2011年10月12日水曜日

3-2 言語の本質Ⅱ・本能、無意識、意識

<言語とはピラミッドのように階層化された条件反射の集合体である>

まず人間の精神構造の基礎を簡単におさらい。
生物としての人間の精神構造は、本能、無意識、意識の三層からなる。

(1)本能=無条件反射の集合体
生命体が生き延びるための情報処理の基底部分が「本能」。
単細胞生物のゾウリ虫から、昆虫、魚、爬虫類に至るまで、脳と神経系には生存に必要な処理プログラムが既にインストール済み。人間の場合、体温は37度前後に保たれ、食べ物は自然に消化され、心拍数は必要に応じて調整され、必要な酸素を身体中に送り届ける。これらは全て本能の営み。
40億年の進化の中、環境の変化と刺激に対して最適な反応を獲得した生物のみが生き残った。その反応は無条件反射として遺伝子に刻み込まれてきた。その無条件反射の集合体が「本能」である。

本能というと下等な感覚・意識のような誤解があるが、それは大きな間違い。免疫系によるウィルス撃退の仕組みなど、むしろ現代科学の粋を集めても、未だに解明されない程の複雑な仕組みなのだ。そして本能は生命活動が続く限り休むことなく働き続けるのだ。

(2)無意識=条件反射の集合体
条件反射といえば「パブロフの犬」の実験で有名。これは、特定の音刺激と食物を同時に与え続けると、音だけで唾液の反応が出るようになる。後天的に刺激⇒反応の自動回路が形成されることを示した有名な実験。日本人なら梅干しを見て唾液が出るのも条件反射である。

梅干しと唾液だけでなく、自動車の運転、楽器の演奏等も、メーター、標識、楽譜など、刺激と運動を繰り返し学習する事で、スムーズに動作が可能になるのも高度な条件反射の一例。

楽器演奏で言えば、最初は
視覚刺激(楽譜)⇒「認識と理解」⇒行動(演奏)
という流れで処理されていたのが、練習を続けるうちに「認識と理解」の処理が無くなって、
視覚刺激(楽譜)⇒行動(演奏)
と自動的な処理回路が形成される。

パブロフは旧ソ連の研究者だったが、それを拡大解釈した戦後のアメリカの行動主義心理学者は、条件反射だけで、人を思い通りに形成できるといった過激な思想も現れた。それは人間の可能性が環境と遺伝のどちらによって決められるかと言う、今に続く論争を巻き起こしている。
しかし、楽器演奏や車の運転のような技能が、条件反射の組み合わせによって出来あがっていることに疑いの余地は無い。

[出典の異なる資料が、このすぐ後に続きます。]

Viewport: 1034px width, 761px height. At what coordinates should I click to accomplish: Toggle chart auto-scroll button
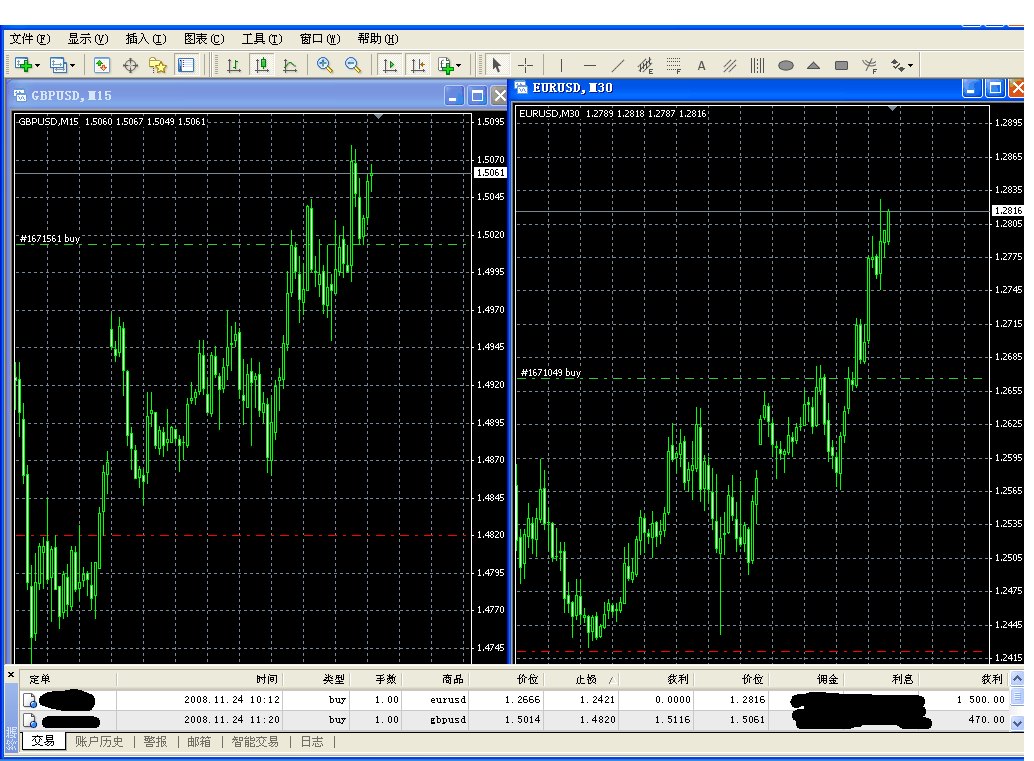(x=390, y=65)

このように、後天的に獲得した学習活動で、自動的に刺激と反応の関係性が確立したものが条件反射。そして無意識はその条件反射の集合体である。

(3)意識=明示的に説明可能な行動の集合体
意識とは何か?これは、現在の脳神経科学の最先端の話題でもあるが、ここでは便宜的に、以下のように定義する。
「自分が何を行っているのか説明できる状態」が意識である。

自分で説明できる代わりに、意識が処理できる情報量は極めて少ない。心理学実験により、無意味な番号や数字列を一時的に記憶できる限界は7単位±2と判っている。普通に音声を聞き取り、書きとれる情報量は5-10バイト/秒程度と言われる。
ちなみに本能が処理する生体情報は数十メガバイト/秒以上と言われる。視覚、聴覚、嗅覚、触覚、体内神経センサ―等から脳に集められる情報量は膨大なのだ。

ところが意識は無意識レベルの条件反射を一つの基本処理単位として扱い、最終的には巨大な情報処理を遂行する。
また逆に、最初は膨大な情報量の故に手間がかかっていた学習も、正しく継続すれば意識レベルから無意識レベルの条件反射に再編成することができる。

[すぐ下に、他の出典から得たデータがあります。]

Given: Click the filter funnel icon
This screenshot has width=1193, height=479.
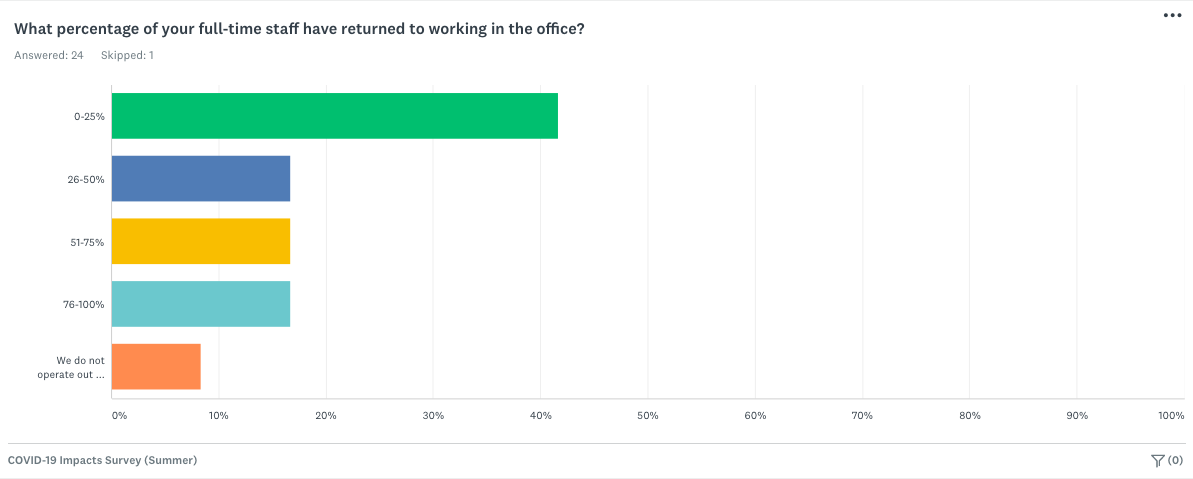Looking at the screenshot, I should pos(1157,460).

意識的に学習を重ねることで、刺激⇒意識⇒反応という処理フローから最終的には意識をバイパスして、刺激⇒反応の条件反射とするかが語学学習の本質なのである。

この条件反射は、本能を構成する無条件反射と違い、いつでも意識レベルでの操作が可能になる。
オーケストラの指揮者は100人の演奏者がバラバラに聞き別ける事ができる。サッカーの監督は、22人の動きを瞬時に理解する。これらは全て、無意識レベルの条件反射を基本処理単位として意識で理解する事で可能になるのだ。

ちなみに、10歳以下の子供においては、その言語環境に飛び込めば、意識のフィルターを通さずに自然に言語は獲得される。これは人間に「言語を獲得する」本能が最初から準備されている証拠。面白い話題であるが、また別の機会に。